Référence : 2008 CACM 4

 

CORAM : LE JUGE EN CHEF BLANCHARD

LE JUGE HUGESSEN

LA JUGE HANSEN

 

ENTRE :

 

CAPORAL-CHEF PAUL

PATRICK BILLARD

 

appelant

 

et

 

 

Sa Majesté la reine

 

intimée

 

 

 

 

 

 

Audience tenue à Ottawa (Ontario), le 25 avril 2008

Jugement rendu à l'audience à Ottawa (Ontario), le 25 avril 2008

 

 

 

Motifs du jugement de la cour : le juge en chef BLANCHARD

 


Date : 20080425

Dossier : CMAC-503

Référence : 2008 CACM 4

 

CORAM : LE JUGE EN CHEF BLANCHARD

LE JUGE HUGESSEN

LA JUGE HANSEN

 

ENTRE :

 

CAPORAL-CHEF PAUL

PATRICK BILLARD

 

appelant

 

et

 

 

Sa Majesté la reine

 

intimée

 

 

 

 

motifs du jugement

(Prononcés à l'audience à Ottawa (Ontario), le 25 avril 2008)

 

 

La cour

 

[1]                L'appelant demande l'autorisation d'interjeter appel et, si elle est accordée, il interjette appel de la gravité de sa peine de détention de 21 jours imposée par un juge militaire le 6 juillet 2007, après qu'il eut plaidé coupable à l'accusation de négligence préjudiciable au bon ordre et à la discipline, en contravention de l'article 129 de la Loi sur la défense nationale, L.R.C. 1985, ch. N‑5 (la LDN).

 

[2]                L'acte d'accusation contient les précisions suivantes :

[traduction]

 

Négligence préjudiciable au bon ordre et à la discipline

 

Précisions : En ce que, le ou vers le 22 mai 2006, dans la province de Kandahar ou dans les environs, en Afghanistan, alors que la base d'opérations avancée où il se trouvait était directement attaquée, il a omis de porter son casque et son gilet pare-balles, contrairement aux ordres permanents de la force opérationnelle.

 

 

[3]                L'énoncé des circonstances suivant a été versé au dossier à la cour martiale et l'accusé a reconnu les faits :

[traduction]

 

1.                  À toutes les époques pertinentes, le cplc Billard était et demeure membre de la Force régulière.
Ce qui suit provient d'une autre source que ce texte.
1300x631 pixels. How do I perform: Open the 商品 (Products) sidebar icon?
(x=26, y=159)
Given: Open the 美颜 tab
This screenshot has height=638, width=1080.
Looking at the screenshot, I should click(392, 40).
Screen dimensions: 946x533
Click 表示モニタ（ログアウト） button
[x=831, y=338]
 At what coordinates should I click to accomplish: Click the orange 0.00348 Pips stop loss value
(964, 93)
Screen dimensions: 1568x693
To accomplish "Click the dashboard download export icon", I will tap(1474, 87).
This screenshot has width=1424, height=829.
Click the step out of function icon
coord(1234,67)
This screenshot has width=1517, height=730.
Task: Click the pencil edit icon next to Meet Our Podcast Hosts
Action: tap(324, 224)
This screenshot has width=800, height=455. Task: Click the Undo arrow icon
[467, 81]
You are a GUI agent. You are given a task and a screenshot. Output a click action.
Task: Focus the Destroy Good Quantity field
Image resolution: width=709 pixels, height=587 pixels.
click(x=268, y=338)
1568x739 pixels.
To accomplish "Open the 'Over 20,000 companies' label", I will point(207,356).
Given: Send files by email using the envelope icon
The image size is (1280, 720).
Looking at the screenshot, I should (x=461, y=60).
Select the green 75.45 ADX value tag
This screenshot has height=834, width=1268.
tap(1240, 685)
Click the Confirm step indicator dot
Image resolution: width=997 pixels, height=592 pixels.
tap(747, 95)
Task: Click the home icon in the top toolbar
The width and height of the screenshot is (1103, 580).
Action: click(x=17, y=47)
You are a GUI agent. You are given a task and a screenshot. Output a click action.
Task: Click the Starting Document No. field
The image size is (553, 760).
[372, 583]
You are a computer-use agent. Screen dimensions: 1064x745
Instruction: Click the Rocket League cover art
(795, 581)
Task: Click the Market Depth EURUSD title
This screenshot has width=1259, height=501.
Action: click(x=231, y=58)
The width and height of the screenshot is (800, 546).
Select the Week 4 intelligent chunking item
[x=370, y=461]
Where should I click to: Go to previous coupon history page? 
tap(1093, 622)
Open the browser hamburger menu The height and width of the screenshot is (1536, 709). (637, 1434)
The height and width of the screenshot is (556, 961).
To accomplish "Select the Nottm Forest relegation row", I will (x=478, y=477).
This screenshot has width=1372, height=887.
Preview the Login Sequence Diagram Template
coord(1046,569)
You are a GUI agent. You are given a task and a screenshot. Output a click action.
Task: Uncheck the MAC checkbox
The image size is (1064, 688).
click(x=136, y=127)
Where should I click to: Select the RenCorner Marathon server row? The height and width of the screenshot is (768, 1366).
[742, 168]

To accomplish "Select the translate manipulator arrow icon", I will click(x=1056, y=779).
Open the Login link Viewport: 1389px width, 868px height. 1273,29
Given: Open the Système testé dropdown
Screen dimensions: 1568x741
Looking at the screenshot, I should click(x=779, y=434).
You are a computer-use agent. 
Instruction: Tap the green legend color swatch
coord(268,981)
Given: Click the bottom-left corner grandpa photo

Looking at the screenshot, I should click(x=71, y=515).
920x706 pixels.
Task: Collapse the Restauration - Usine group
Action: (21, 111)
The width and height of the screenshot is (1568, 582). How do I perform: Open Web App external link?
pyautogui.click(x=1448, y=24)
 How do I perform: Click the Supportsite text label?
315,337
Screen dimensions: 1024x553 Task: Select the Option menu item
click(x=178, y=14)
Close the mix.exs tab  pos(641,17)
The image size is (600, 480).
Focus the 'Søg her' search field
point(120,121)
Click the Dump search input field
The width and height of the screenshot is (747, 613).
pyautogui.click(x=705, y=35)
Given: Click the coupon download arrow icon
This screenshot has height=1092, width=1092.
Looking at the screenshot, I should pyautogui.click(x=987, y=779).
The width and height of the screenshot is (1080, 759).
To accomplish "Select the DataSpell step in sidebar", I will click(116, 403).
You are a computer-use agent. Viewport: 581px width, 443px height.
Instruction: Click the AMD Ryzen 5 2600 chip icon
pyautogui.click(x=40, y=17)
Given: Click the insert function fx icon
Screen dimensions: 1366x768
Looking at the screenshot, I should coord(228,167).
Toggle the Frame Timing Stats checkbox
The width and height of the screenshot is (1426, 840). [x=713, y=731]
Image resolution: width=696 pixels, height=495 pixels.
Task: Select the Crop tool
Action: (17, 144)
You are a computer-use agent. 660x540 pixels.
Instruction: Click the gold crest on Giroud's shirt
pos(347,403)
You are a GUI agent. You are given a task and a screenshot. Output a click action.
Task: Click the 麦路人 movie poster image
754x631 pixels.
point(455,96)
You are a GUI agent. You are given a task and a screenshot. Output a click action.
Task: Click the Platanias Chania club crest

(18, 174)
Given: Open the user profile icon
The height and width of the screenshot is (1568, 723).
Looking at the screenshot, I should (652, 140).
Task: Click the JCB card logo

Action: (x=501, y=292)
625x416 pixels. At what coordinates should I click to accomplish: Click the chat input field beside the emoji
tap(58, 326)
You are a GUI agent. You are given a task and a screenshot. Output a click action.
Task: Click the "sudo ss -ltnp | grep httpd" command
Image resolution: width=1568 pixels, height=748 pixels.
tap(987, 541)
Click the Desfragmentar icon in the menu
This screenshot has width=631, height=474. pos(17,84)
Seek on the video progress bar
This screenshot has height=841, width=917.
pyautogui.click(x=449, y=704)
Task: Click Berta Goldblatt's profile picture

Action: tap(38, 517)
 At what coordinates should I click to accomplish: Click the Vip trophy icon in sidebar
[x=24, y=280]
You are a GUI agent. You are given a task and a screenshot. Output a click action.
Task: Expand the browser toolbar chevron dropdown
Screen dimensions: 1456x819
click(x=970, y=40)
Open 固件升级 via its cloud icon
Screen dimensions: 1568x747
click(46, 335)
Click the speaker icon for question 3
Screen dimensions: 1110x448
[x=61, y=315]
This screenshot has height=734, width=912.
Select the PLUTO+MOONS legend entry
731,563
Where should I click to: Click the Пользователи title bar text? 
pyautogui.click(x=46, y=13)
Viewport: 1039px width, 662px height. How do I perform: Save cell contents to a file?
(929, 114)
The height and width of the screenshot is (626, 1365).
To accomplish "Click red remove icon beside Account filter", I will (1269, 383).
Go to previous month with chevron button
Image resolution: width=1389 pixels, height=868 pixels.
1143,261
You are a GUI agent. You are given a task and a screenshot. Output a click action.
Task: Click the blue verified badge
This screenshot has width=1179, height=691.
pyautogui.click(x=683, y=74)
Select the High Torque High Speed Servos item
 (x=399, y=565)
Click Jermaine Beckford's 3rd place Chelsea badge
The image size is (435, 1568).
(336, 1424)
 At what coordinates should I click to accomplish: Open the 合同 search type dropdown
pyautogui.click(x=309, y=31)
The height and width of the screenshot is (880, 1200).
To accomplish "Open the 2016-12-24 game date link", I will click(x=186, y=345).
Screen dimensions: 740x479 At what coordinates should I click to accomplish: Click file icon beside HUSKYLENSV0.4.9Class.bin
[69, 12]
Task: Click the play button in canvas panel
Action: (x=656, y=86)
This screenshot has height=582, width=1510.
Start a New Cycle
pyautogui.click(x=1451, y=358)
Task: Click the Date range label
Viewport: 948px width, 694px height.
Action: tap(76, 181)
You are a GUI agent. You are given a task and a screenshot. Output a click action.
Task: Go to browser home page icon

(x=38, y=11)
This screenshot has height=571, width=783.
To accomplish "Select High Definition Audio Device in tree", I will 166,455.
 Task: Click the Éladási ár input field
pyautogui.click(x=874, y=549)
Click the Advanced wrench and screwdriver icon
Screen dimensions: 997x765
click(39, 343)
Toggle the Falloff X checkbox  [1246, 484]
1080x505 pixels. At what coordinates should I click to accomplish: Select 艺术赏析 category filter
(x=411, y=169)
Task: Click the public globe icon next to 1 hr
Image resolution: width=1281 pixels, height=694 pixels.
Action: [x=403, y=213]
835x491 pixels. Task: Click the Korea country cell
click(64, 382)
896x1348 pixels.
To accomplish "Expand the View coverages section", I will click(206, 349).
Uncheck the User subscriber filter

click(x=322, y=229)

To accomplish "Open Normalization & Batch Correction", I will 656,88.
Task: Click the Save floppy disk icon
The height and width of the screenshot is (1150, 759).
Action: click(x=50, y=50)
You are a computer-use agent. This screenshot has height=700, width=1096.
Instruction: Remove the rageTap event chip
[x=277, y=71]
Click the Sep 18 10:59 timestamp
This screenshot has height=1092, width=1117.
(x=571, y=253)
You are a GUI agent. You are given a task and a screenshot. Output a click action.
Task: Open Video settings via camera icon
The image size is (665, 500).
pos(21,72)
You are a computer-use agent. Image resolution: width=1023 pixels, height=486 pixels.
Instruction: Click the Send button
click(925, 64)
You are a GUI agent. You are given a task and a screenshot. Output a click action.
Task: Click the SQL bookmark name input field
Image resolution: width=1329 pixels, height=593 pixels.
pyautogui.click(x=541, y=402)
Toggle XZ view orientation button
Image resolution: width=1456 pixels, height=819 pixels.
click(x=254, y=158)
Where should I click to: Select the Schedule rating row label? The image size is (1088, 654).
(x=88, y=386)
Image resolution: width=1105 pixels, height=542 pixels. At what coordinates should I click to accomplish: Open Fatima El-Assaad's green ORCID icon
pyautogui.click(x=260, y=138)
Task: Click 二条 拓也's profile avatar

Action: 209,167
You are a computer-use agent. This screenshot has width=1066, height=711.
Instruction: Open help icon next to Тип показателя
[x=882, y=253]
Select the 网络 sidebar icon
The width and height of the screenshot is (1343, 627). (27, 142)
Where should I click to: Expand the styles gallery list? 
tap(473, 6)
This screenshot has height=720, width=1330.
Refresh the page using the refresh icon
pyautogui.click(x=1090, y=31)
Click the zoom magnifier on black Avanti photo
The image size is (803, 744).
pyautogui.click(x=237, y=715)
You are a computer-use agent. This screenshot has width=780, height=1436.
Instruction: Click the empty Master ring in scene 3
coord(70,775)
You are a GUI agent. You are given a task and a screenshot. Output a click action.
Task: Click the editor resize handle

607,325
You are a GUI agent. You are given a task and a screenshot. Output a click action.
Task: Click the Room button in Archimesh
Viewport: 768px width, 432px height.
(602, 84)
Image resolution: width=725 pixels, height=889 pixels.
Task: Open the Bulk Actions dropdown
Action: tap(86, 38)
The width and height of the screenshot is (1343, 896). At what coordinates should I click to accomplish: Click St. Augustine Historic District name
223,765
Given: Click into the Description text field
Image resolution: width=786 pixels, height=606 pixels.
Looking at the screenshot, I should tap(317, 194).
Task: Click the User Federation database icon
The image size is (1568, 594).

À toutes les époques pertinentes, le cplc Billard servait comme imagiste à une base d'opérations avancée (BOA) située dans la province de Kandahar, en Afghanistan. Il logeait dans la chambre 3A.

 

2.                  L'expression « branle-bas de combat » désigne un état défensif de préparation des troupes en prévision d'une action ennemie. L'ordre « branle-bas de combat » est donné aux soldats pour indiquer qu'ils doivent se préparer à défendre leur position contre une attaque.

 

3.                  L'expression « attirail de combat » désigne une tenue réglementaire portée par les soldats. À l'époque et au lieu pertinents, « l'attirail de combat » comprenait les éléments suivants : un casque, un gilet pare-balles, un gilet à matériel, un fusil, un pistolet et un poste radio personnel.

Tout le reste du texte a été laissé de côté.